In relation to social norms, one of the big challenges we face is creating a sustainable culture where so
many unsustainable actions are considered perfectly normal and even something to strive for: driving
alone, living in a very large home, eating foods that have traveled long distances, eating meat at every
meal, having a weed-free green grass lawn, and continuously shopping for new consumer goods.
Sustainable behaviors, such as buying second-hand or taking short showers, on the other hand, are often
seen as lower or undesirable in status.
Social norms create opportunities for change; for one thing, they are dynamic and constantly shifting (just
think about fashion trends). The goal for those of us who want to bring about a more sustainable society is
to quickly bring sustainable behaviors into the realm of normal, acceptable one, and something people
aspire to. How do we accomplish this? We need to give people evidence, social proof, that sustainable
behavior is acceptable and desirable.
Norma sosial adalah aturan sosial implisit yang mengatur perilaku dalam suatu komunitas. Norma tidak
secara langsung ditetapkan; sebaliknya, mereka berkembang dari waktu ke waktu saat orang melakukan
perilaku sehari-hari mereka, merasakan reaksi orang terhadap perilaku tersebut, dan mengamati apa yang
dilakukan orang lain. Norma sosial berbeda, tergantung pada kelompok
orang, komunitas, atau budaya. Apa yang dianggap sepenuhnya normal, bahkan mengagumkan, di satu
kelompok mungkin tidak disetujui di kelompok lain (misalnya, kantor di mana pakaian kasual adalah
normal vs. kantor di mana setiap orang harus mengenakan jas). Menurut psikolog Robert Cialdini, orang
terus mencari "bukti sosial" untuk memandu perilaku mereka sendiri. Mereka mencari petunjuk tentang
apa yang dilakukan orang lain untuk memahami perilaku yang sesuai dalam situasi tertentu. Bukti sosial
tentang apa yang dapat diterima adalah panduan yang sangat kuat untuk berperilaku ketika situasinya.

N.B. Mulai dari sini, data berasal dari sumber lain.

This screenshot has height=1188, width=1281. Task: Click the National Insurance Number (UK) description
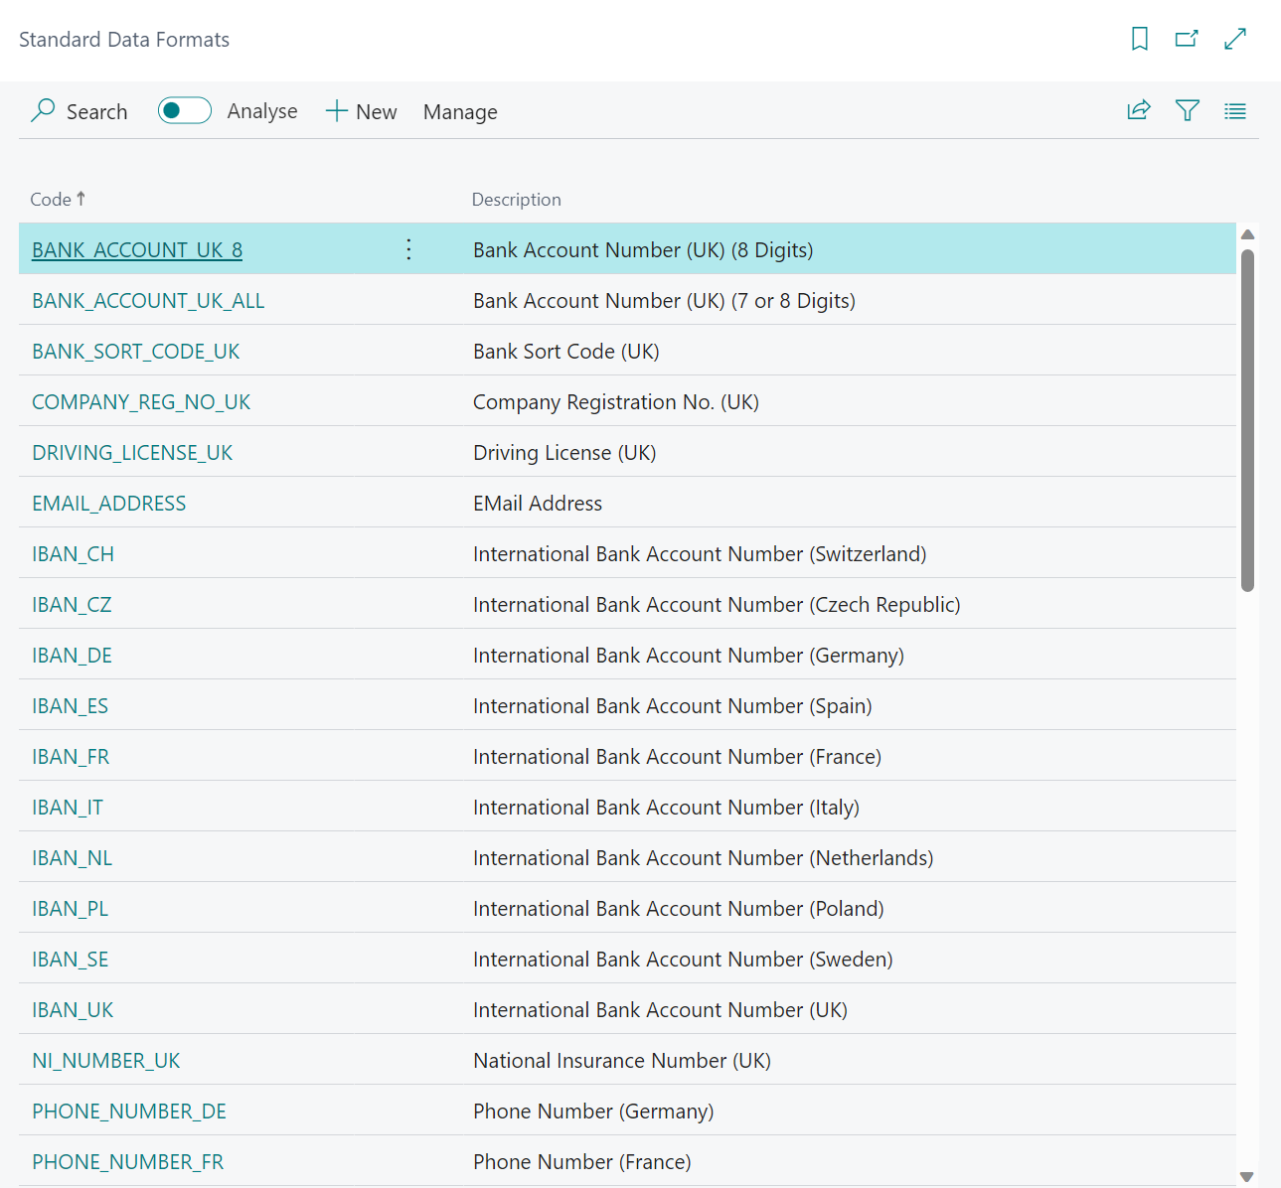click(621, 1061)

Bukti sosial tentang apa yang dapat diterima adalah panduan yang sangat kuat untuk perilaku ketika
situasinya ambigu atau baru.
Dalam kaitannya dengan norma sosial, salah satu tantangan besar yang kita hadapi adalah menciptakan
budaya berkelanjutan di mana begitu banyak tindakan tidak berkelanjutan dianggap sangat normal dan
bahkan sesuatu yang harus diperjuangkan: mengemudi sendiri, tinggal di rumah yang sangat besar, makan
makanan yang sudah lama bepergian. jarak jauh, makan daging setiap kali makan, memiliki halaman
rumput hijau bebas gulma, dan terus-menerus berbelanja barang-barang konsumen baru. Perilaku
berkelanjutan, seperti membeli barang bekas atau mandi sebentar, di sisi lain, sering dilihat sebagai status
yang lebih rendah atau tidak diinginkan.
Norma sosial menciptakan peluang untuk perubahan; untuk satu hal, mereka dinamis dan terus berubah
(pikirkan saja tentang tren mode). Tujuan bagi kita yang ingin mewujudkan masyarakat yang lebih
berkelanjutan adalah dengan cepat membawa perilaku berkelanjutan ke ranah normal, dapat diterima, dan
sesuatu yang dicita-citakan orang. Bagaimana kita mencapai ini? Kita perlu memberi orang bukti, bukti
sosial, bahwa perilaku berkelanjutan dapat diterima dan diinginkan.